Yeah it is a beast since it is probably pretty rare outside of Japan.
Also I like the logo better than the normal gcn one


----------



## migles (May 10, 2015)

omg, me want, but i has no money D: and probably it will sold at very high price...
it looks so great

anyway, why did you said 3 in 1?


----------



## WiiCube_2013 (May 10, 2015)

migles said:


> omg, me want, but i has no money D: and probably it will sold at very high price...
> it looks so great
> 
> anyway, why did you said 3 in 1?


NGC + CD + DVD


----------



## migles (May 10, 2015)

isn't there pictures from the back? i wanted to see how the connections looked like
also, it has inbuilt component converter? (the normal gamecubes require a cable with a converter inside them)


----------



## WiiCube_2013 (May 10, 2015)

migles said:


> isn't there pictures from the back? i wanted to see how the connections looked like
> also, it has inbuilt component converter? (the normal gamecubes require a cable with a converter inside them)


----------



## retrofan_k (May 10, 2015)

Owned one since 2002 and will never sell this gem.


----------



## RevPokemon (May 10, 2015)

retrofan_k said:


> Owned one since 2002 and will never sell this gem.


Do you use it or just display it?


----------



## migles (May 10, 2015)

retrofan_k said:


> Owned one since 2002 and will never sell this gem.


i gave a like to this post, because there is no hate button.
such butthurt :'(

anywho, is the dvd and the game output diferent? because here is that gamecube video out, with the game in parenthesis, and there is a yellow rca\s video on the side
you will have to switch the channel on the tv\input to use the dvd function or gamecube?


----------



## Nathan Drake (May 10, 2015)

It's neat, but it's not $600+ USD neat.


----------



## RevPokemon (May 10, 2015)

Nathan Drake said:


> It's neat, but it's not $600+ USD neat.

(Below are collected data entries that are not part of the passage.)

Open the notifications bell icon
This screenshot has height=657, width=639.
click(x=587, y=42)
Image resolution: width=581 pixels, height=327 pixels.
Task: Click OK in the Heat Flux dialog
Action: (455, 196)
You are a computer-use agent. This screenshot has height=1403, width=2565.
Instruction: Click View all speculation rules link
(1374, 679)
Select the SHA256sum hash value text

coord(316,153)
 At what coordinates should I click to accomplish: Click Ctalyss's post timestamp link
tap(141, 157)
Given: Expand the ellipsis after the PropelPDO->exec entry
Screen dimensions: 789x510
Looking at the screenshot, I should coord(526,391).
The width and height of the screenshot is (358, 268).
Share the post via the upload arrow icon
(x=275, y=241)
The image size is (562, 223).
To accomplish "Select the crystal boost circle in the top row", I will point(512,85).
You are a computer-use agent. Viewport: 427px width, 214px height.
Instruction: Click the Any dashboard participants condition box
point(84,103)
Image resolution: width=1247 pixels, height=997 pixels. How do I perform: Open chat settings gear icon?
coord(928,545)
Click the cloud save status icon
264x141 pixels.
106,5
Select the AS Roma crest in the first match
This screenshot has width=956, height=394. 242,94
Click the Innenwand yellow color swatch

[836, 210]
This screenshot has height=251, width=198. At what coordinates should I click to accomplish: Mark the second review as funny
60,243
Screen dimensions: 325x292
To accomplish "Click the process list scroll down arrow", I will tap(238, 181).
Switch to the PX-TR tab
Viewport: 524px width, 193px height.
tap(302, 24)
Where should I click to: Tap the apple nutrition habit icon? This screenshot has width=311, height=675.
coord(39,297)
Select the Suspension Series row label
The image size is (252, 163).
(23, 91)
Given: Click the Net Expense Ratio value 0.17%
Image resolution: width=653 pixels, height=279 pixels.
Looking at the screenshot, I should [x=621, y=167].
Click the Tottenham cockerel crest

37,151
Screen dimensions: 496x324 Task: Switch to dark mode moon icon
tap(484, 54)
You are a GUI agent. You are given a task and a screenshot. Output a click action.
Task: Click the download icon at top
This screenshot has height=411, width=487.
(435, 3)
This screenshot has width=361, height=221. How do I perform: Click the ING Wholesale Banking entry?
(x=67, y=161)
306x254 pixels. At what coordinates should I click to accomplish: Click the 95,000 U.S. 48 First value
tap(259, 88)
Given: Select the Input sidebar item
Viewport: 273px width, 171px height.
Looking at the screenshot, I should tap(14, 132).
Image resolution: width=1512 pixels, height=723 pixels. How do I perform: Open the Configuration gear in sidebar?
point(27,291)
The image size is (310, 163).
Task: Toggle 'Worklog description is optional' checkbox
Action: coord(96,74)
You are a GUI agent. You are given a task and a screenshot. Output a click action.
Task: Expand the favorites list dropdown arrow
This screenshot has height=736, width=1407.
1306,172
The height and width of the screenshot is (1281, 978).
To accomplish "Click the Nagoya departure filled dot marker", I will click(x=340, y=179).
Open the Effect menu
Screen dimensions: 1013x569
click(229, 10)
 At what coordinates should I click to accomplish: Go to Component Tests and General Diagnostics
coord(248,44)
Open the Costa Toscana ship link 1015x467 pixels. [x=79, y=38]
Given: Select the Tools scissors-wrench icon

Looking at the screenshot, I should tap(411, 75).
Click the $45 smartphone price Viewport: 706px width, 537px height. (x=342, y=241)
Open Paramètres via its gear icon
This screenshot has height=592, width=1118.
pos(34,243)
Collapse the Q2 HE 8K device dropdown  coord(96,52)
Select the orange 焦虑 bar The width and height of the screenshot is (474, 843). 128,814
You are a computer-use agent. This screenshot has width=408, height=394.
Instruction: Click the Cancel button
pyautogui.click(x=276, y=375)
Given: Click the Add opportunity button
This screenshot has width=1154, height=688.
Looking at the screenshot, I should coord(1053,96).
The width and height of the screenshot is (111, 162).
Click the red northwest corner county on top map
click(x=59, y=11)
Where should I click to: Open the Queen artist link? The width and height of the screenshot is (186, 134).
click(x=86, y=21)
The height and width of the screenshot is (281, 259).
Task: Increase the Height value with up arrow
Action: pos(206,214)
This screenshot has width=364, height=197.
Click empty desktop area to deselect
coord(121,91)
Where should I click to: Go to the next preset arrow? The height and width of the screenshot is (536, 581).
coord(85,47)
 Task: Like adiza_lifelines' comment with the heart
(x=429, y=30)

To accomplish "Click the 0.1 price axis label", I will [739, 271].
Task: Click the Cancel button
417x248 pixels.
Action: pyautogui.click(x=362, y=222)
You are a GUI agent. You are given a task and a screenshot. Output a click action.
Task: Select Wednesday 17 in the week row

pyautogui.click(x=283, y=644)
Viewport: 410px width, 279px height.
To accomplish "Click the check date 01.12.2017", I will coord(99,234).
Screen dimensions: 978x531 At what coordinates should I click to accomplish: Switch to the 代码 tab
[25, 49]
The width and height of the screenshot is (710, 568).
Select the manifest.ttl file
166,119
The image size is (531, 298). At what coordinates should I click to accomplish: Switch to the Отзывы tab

Better than 1000 dollars for the ps4s with silent hill demo game


----------



## LightyKD (May 11, 2015)

It's so beautiful!


----------



## RevPokemon (May 11, 2015)

LightyKD said:


> It's so beautiful!


Funny you posted as when I saw it made me think of a xxxl ouya


----------



## Nathan Drake (May 11, 2015)

RevPokemon said:


> Better than 1000 dollars for the ps4s with silent hill demo game


One thing being more outlandishly priced than another doesn't justify the price of either.


----------



## LightyKD (May 11, 2015)

RevPokemon said:


> Funny you posted as when I saw it made me think of a xxxl ouya


 
I'm magical


----------



## RevPokemon (May 11, 2015)

Nathan Drake said:


> One thing being more outlandishly priced than another doesn't justify the price of either.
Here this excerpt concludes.